CurlewKate · 16/04/2024 07:36

@NlouiseA Was he upset or just telling you?

IamnotSethRogan · 16/04/2024 07:38

It sounds like he tried to do something fun with DS and when it wasn't working he took him home so I'm not sure what you would bring up.

Also people saying the ex doesn't have a clue about wild camping, remember the "pooing on the grass" bit came from the 5 year old, ex may have gone onto Bury it after, could have already dug a hole.

Londonrach1 · 16/04/2024 07:41

Yabu. What would you do op...you in the woods, no toilet and your five year old wanted a poo.

RazzberryGem · 16/04/2024 07:43

Maybe not an age appropriate event for your son necessarily, I don't know as I've never been.
Perhaps he should have warned him in advance so he could gauge whether your son was comfortable/ needed any extra things but it sounds like your ex acted appropriately in the situation.

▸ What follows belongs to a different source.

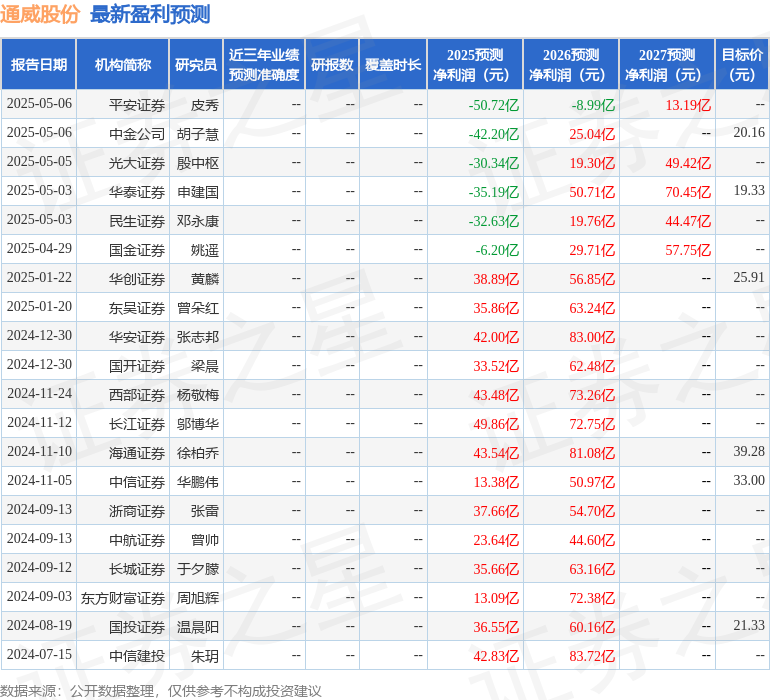This screenshot has height=700, width=770.
Task: Click the 2027预测净利润 column header
Action: [667, 65]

Other than "not go", what else was he supposed to do?

CurlewKate · 16/04/2024 10:13

Out of interest, what do people do if they are out on a country walk and their child needs a poo?

KreedKafer · 16/04/2024 10:23

SarahAndQuack · 15/04/2024 19:13

Wilding camping isn't pooing on the grass/in a bag!

I think at 5, he's too young. My (idiot) ex once gave DD a lecture about wild camping and how you bury your poo with a little trowel, and it confused and upset her.

If it were me, I'd concentrate on how your son was, rather than why it arose. So I'd say 'DS came back really upset about getting caught away from a proper toilet.'

I don't understand why a child would be 'confused and upset' by being told that people bury a poo with a trowel when they go wild camping.